Michael Widenius <monty@askmonty.org> writes:
+ if (list->wakeup_subsequent_commits_running) + { + mysql_mutex_lock(&list->LOCK_wait_commit); + list->wakeup_subsequent_commits_running= false; + mysql_mutex_unlock(&list->LOCK_wait_commit);
Why do we need the mutex above?
I checked this again. We _do_ need a full memory barrier here (memory barrier is implied in taking a mutex). Otherwise the compiler or CPU could re-order the setting of the wakeup_subsequent_commits_running flag with the reads and writes done in the list manipulations. This could cause the two threads to corrupt the list as they both manipulate it at the same time. But after carefully checking, it seems to me a barrier would be enough, we do not need to lock and unlock the mutex. Unfortunately, we do not have any good mechanisms for doing memory barriers in the MariaDB source currently, AFAIK. I will put a comment here that the lock/unlock is only needed for the memory barrier, and could be changed later. Then we can re-visit it when the more critical things have been fixed (and if we get memory barrier primitives in the source tree). What do you think of this suggestion? [I was wondering why I did it like this in the first place. Due to chaining between the waiter's mutex and the waitees mutex, the extra lock/unlock does prevent that wakeup_subsequent_commits2() can change the flag in the middle of unregister_wait_for_prior_commit2() doing its operation. Maybe that is why I did it this way. But I could not actually think of any problems from such a change in the middle. Or maybe I did it this way to emphasise that the code conceptually is locking both the waitee and the waiter - but to prevent deadlocks, it temporarily releases the waitee lock in the middle. So instead of LOCK a; LOCK b; UNLOCK b; UNLOCK a; we inject a temporary unlock of a: LOCK a; [UNLOCK a]; LOCK b; UNLOCK b; [LOCK a]; UNLOCK a; But it does not really make things any clearer.]

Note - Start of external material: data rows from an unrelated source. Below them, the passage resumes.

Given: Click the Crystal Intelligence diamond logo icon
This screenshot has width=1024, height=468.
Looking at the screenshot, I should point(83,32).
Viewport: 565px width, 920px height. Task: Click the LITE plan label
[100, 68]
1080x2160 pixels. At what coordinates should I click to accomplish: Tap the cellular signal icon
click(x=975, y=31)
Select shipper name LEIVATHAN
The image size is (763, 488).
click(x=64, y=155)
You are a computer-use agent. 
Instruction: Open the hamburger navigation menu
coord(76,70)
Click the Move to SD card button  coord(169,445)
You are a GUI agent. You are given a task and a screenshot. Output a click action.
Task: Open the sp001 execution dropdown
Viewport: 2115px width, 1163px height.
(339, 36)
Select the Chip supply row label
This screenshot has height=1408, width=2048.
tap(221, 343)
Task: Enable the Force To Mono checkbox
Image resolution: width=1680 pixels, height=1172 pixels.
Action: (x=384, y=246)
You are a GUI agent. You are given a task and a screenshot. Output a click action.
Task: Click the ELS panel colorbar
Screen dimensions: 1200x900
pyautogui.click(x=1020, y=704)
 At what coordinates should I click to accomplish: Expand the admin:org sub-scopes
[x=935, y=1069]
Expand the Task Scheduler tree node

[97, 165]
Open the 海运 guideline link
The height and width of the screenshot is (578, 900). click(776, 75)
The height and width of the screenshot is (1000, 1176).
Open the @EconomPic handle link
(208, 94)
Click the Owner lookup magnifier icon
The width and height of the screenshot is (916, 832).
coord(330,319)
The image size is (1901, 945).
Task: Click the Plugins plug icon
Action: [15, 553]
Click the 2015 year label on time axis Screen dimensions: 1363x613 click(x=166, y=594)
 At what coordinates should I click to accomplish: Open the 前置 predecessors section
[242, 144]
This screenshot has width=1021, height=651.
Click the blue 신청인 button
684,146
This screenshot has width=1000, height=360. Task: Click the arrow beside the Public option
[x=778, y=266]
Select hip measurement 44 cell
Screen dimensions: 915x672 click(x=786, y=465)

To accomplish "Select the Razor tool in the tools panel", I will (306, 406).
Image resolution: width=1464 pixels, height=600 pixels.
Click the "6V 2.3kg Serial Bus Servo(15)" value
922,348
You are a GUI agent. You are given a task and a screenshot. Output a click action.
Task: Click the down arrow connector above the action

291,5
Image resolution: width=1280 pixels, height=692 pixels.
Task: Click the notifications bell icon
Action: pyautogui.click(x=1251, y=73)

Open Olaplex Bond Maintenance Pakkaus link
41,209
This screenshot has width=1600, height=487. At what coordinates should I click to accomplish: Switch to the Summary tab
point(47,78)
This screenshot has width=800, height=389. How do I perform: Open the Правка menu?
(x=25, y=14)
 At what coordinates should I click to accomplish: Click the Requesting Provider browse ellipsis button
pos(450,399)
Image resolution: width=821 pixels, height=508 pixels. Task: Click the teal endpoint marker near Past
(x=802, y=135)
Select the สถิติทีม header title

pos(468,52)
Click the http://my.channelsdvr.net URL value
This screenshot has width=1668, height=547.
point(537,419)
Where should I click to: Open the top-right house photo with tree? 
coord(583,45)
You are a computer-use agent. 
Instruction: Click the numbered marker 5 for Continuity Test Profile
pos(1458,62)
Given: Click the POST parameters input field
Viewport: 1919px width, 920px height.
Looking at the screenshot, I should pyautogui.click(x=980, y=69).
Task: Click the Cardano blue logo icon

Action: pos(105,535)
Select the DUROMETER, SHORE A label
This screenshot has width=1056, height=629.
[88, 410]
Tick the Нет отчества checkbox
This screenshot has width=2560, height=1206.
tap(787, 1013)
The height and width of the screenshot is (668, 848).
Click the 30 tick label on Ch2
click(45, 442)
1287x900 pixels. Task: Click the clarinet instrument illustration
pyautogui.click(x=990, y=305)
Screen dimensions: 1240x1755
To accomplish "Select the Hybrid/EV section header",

The only place where we test this variable, as far as I can find, is in wait_for_commit::register_wait_for_prior_commit()
The critical place is in wait_for_commit::unregister_wait_for_prior_commit2()
This thread doesn't know if the other thread is just before mysql_mutex_lock(&waitee->LOCK_wait_commit), inside the lock or after the lock. So when we reset the variable should not matter.
What we need to ensure is that - All the reads of the list in thread 1 see only writes from other threads that happened _before_ the variable was reset. - All changes to the list in thread 2 happen only _after_ the variable was reset in thread 1. So a memory barrier is needed, but as you say, lock/unlock should not be needed.
But somehow this sounds strange. What happens if the above variable is reset just before mysql_mutex_lock(&waitee->LOCK_wait_commit) in wait_for_commit::register_wait_for_prior_commit() ? Isn't the waitee added to the list when it shouldn't?
That should be ok. The caller ensures that wakeup_subsequent_commits2() will be called _after_ the last call to register_wait_for_prior_commit() has completed. This is done in this code in handle_rpl_parallel_thread(): mysql_mutex_lock(&entry->LOCK_parallel_entry); if (entry->last_committed_sub_id < event_gtid_sub_id) { entry->last_committed_sub_id= event_gtid_sub_id; mysql_cond_broadcast(&entry->COND_parallel_entry); } mysql_mutex_unlock(&entry->LOCK_parallel_entry); rgi->commit_orderer.wakeup_subsequent_commits(); and mysql_mutex_lock(&entry->LOCK_parallel_entry); if (wait_for_sub_id > entry->last_committed_sub_id) { wait_for_commit *waitee= &rgi->wait_commit_group_info->commit_orderer; rgi->commit_orderer.register_wait_for_prior_commit(waitee); } mysql_mutex_unlock(&entry->LOCK_parallel_entry); Thanks, - Kristian.